Single‑cell transcriptomics has spurred interest in inferring cell‑cell communication, leading to many computational tools that combine interaction resources with predictive methods, yet the effect of choosing different resources and methods remains largely unknown. The study systematically compares 16 cell‑cell communication inference resources and 7 methods, plus the consensus between their predictions. The authors evaluate all combinations of methods and resources and provide the LIANA framework as an open‑source interface to these tools. The comparison revealed that resources differ in unique interactions, overlap, and pathway coverage; method–resource combinations strongly shape predicted interactions, and predictions generally agree with spatial colocalisation, cytokine activity, and receptor protein abundance data.

Abstract

Abstract The growing availability of single-cell data, especially transcriptomics, has sparked an increased interest in the inference of cell-cell communication. Many computational tools were developed for this purpose. Each of them consists of a resource of intercellular interactions prior knowledge and a method to predict potential cell-cell communication events. Yet the impact of the choice of resource and method on the resulting predictions is largely unknown. To shed light on this, we systematically compare 16 cell-cell communication inference resources and 7 methods, plus the consensus between the methods’ predictions. Among the resources, we find few unique interactions, a varying degree of overlap, and an uneven coverage of specific pathways and tissue-enriched proteins.

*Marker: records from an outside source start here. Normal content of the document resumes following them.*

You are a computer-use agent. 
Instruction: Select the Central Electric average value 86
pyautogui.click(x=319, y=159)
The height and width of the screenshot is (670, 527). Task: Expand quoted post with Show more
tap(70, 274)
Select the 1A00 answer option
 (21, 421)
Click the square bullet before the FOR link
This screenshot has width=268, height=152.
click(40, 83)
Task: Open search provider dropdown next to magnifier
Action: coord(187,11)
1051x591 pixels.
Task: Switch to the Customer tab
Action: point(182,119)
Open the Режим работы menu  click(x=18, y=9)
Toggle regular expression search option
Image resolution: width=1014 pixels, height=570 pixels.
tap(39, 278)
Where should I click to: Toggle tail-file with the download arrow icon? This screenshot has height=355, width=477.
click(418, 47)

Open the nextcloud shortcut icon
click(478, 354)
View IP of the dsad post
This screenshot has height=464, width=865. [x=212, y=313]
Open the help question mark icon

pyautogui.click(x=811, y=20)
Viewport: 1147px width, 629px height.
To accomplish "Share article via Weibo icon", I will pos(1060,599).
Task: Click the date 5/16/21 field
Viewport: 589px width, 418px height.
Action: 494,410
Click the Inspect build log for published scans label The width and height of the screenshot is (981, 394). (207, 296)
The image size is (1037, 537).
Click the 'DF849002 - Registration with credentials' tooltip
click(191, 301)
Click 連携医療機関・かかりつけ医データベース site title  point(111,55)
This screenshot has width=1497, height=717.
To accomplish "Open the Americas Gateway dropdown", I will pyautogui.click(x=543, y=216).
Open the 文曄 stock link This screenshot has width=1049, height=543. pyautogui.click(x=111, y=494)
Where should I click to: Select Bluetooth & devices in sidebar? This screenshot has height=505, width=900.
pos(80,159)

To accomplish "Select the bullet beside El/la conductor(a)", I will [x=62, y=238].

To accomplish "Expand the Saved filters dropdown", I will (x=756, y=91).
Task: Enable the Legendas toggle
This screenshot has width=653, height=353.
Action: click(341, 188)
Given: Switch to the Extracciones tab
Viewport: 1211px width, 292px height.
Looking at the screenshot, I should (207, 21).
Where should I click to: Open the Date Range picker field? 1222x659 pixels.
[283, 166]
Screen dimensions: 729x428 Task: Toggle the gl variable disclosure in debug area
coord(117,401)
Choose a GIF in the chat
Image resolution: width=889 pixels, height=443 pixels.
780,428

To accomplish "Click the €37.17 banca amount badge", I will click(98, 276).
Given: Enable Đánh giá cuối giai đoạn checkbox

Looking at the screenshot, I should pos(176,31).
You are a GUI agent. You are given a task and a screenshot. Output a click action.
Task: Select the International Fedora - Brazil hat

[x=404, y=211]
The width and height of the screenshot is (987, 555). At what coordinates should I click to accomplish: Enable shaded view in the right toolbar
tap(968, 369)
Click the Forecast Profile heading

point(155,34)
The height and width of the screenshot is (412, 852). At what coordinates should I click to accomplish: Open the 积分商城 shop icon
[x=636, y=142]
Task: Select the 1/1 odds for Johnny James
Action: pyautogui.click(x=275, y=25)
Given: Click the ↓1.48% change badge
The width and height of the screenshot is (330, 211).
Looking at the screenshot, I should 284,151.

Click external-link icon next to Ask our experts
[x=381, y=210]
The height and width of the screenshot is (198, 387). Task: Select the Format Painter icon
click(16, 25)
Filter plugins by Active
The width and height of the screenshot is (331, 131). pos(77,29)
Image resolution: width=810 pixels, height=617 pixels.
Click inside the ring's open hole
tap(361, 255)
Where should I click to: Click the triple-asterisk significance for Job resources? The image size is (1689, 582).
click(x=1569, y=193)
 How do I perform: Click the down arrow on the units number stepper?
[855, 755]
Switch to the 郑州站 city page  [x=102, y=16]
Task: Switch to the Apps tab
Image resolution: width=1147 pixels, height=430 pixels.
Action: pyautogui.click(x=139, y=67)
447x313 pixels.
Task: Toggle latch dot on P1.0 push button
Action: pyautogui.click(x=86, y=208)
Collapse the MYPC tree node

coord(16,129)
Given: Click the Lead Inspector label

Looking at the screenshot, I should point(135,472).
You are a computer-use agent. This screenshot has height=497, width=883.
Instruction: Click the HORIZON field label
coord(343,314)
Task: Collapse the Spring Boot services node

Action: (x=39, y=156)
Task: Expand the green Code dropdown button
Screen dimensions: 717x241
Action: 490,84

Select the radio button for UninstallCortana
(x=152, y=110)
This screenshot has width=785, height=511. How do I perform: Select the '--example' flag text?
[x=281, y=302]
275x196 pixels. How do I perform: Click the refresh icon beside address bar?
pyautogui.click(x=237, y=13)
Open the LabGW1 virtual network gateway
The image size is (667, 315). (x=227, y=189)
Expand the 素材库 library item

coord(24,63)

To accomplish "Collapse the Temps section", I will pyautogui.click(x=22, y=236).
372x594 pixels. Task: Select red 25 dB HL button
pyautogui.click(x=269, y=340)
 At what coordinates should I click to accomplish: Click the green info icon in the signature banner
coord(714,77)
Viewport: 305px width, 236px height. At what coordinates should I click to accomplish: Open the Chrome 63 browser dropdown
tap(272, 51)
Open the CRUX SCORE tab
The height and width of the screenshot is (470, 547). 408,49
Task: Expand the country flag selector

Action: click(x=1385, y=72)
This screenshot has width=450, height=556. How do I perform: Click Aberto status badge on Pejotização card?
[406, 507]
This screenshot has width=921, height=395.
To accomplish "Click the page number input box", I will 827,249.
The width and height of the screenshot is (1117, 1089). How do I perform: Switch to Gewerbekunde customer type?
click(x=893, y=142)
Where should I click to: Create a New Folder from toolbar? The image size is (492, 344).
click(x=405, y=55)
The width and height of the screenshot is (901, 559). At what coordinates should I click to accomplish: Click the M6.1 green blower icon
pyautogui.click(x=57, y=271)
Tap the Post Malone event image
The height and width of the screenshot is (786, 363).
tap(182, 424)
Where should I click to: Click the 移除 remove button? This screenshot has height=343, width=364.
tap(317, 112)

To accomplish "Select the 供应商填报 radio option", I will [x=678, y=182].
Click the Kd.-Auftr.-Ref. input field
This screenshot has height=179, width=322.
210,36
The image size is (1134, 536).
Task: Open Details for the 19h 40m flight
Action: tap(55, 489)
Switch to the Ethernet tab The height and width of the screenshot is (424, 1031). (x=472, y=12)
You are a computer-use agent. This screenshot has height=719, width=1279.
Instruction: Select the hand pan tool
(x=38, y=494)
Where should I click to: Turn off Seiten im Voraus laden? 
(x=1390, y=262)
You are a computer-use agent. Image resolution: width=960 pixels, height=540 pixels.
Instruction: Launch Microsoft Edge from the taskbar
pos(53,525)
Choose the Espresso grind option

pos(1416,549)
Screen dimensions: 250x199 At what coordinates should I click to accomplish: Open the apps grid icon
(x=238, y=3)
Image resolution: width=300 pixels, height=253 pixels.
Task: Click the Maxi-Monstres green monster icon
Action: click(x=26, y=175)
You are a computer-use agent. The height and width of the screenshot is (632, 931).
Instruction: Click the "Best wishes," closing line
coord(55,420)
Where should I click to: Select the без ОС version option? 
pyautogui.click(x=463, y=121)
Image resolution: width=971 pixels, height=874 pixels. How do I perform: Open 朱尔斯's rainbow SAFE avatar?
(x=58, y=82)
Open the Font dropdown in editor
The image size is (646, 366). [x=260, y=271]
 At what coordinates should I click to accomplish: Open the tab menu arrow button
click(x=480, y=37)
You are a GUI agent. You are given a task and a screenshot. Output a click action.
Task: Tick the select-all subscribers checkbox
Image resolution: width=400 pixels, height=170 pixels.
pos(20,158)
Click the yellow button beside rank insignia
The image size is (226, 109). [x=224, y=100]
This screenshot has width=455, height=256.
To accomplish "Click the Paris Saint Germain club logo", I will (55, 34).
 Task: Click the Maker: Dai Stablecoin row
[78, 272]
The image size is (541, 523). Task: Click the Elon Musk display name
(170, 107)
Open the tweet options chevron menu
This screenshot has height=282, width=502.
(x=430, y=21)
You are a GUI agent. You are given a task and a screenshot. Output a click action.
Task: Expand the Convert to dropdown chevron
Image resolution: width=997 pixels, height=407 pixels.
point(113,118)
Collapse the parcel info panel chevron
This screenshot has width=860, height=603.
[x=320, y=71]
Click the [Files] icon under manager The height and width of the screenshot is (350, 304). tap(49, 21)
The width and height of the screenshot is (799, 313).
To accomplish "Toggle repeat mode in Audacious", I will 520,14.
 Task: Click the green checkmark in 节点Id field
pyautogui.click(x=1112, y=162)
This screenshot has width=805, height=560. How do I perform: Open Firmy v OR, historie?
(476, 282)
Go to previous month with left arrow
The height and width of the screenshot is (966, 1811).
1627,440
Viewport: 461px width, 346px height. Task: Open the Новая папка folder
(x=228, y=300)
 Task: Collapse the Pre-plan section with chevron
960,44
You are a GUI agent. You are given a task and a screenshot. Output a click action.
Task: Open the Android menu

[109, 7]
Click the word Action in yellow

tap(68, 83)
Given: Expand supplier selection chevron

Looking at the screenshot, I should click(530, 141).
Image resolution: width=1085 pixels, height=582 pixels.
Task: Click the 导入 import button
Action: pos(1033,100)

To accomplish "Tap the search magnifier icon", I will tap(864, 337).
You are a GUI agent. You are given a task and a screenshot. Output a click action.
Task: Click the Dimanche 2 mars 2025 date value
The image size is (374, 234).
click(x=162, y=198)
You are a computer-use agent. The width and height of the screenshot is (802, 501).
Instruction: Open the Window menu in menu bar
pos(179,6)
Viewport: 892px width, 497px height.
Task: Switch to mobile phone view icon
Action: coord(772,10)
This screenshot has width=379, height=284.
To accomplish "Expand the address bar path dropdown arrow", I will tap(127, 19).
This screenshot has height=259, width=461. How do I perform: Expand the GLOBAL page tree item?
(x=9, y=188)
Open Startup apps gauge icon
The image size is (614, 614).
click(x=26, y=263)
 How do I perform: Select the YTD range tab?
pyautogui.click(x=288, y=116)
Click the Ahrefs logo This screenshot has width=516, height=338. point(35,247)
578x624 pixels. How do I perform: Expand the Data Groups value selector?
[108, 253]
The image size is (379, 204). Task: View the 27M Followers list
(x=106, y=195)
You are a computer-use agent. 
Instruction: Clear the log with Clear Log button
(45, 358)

We then examine all possible combinations of methods and resources and show that both strongly influence the predicted intercellular interactions. Finally, we assess the agreement of cell-cell communication methods with spatial colocalisation, cytokine activities, and receptor protein abundance and find that predictions are generally coherent with those data modalities. To facilitate the use of the methods and resources described in this work, we provide LIANA, a LIgand-receptor ANalysis frAmework as an open-source interface to all the resources and methods.